YOUR INSTRUCTIONS = Render the lines below as a numbered list, omitting any blank lines.

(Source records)
————

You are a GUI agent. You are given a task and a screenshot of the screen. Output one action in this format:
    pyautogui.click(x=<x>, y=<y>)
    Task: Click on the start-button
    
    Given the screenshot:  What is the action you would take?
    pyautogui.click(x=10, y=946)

————

ANSWER SECTION =
1. You are a GUI agent. You are given a task and a screenshot of the screen. Output one action in this format:
2.     pyautogui.click(x=<x>, y=<y>)
3.     Task: Click on the start-button
4.     Given the screenshot:  What is the action you would take?
5.     pyautogui.click(x=10, y=946)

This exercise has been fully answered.